*** SOURCE MATERIAL Section Begins ***
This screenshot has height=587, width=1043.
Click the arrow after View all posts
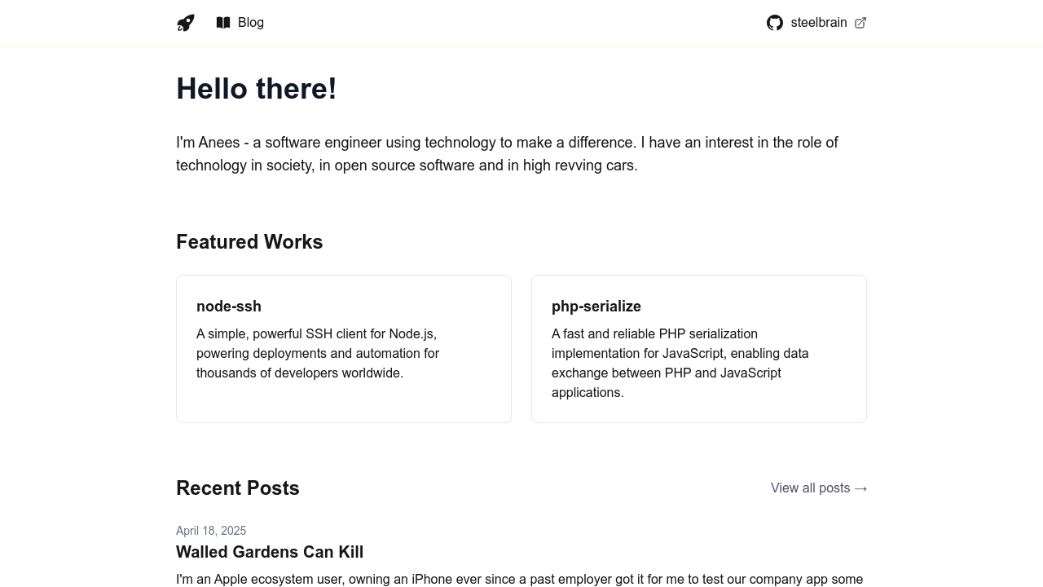click(x=860, y=488)
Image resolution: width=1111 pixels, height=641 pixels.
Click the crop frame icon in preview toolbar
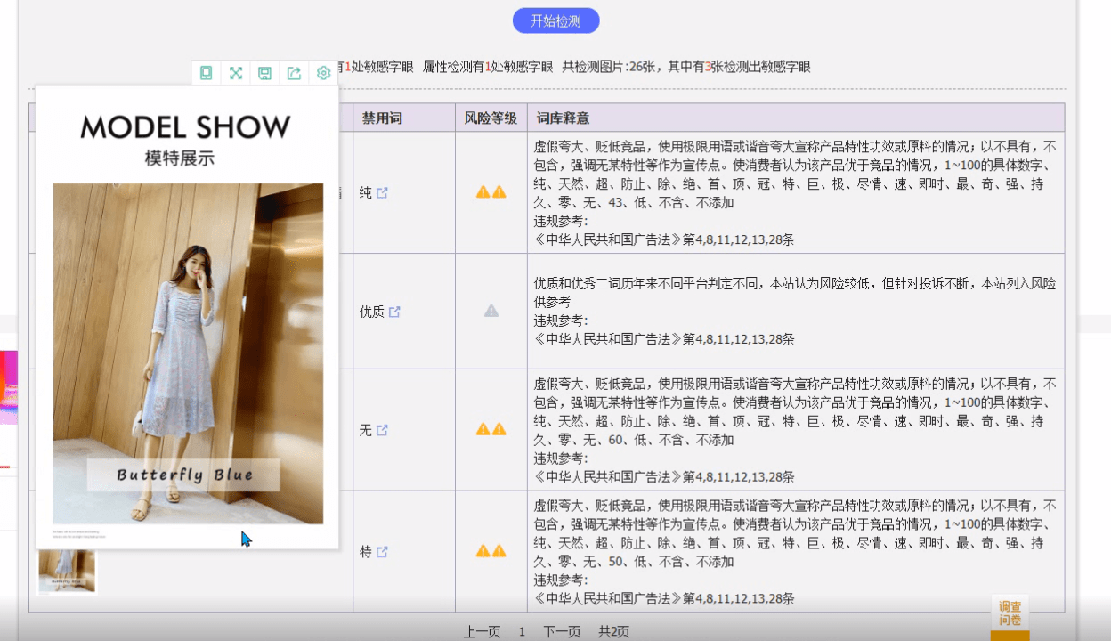[x=207, y=73]
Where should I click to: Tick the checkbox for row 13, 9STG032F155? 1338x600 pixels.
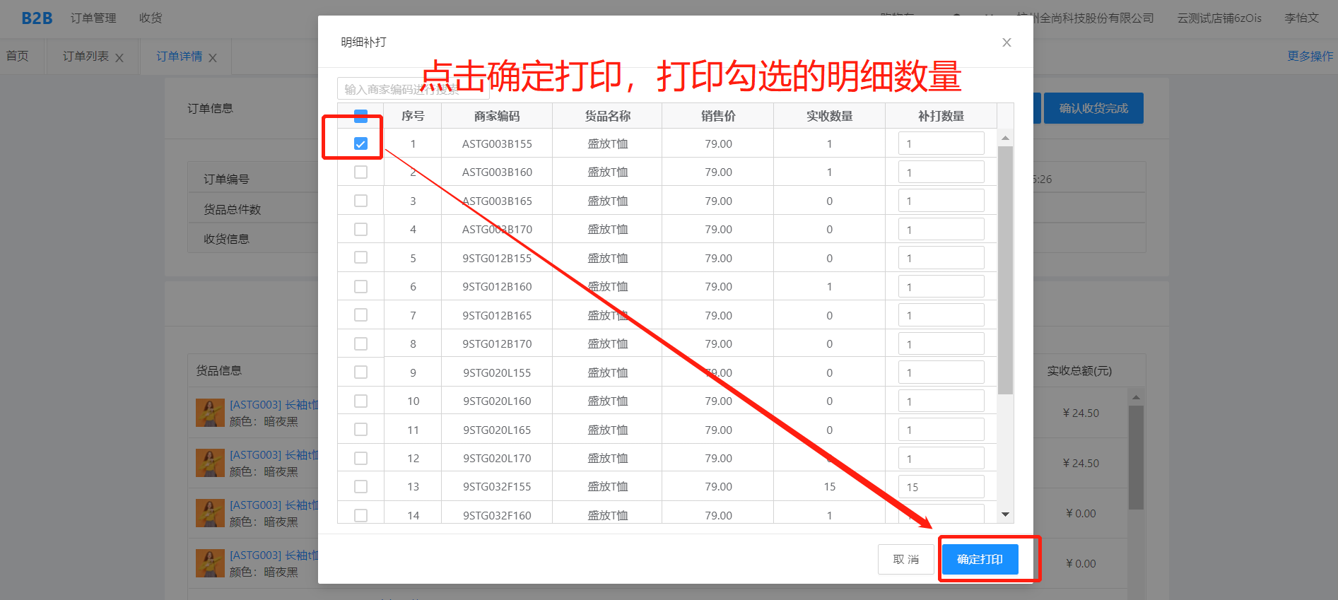(x=360, y=486)
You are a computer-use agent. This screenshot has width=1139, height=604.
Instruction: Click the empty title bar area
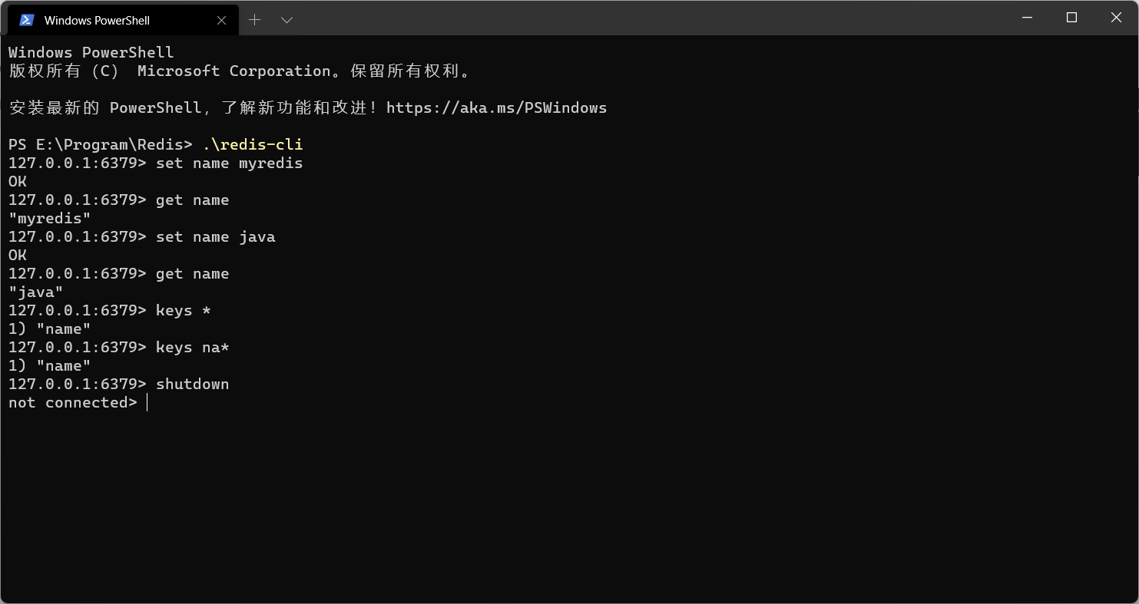coord(645,17)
*** SOURCE MATERIAL Section Ends ***
BRIEF: Each line above is to be copied verbatim. Drop any image from the copy.

EXERCISE RESULT:
This screenshot has height=587, width=1043.
Click the arrow after View all posts
click(x=860, y=488)
Image resolution: width=1111 pixels, height=641 pixels.
Click the crop frame icon in preview toolbar
[x=207, y=73]
Where should I click to: Tick the checkbox for row 13, 9STG032F155? 1338x600 pixels.
(x=360, y=486)
You are a computer-use agent. This screenshot has width=1139, height=604.
Instruction: Click the empty title bar area
coord(645,17)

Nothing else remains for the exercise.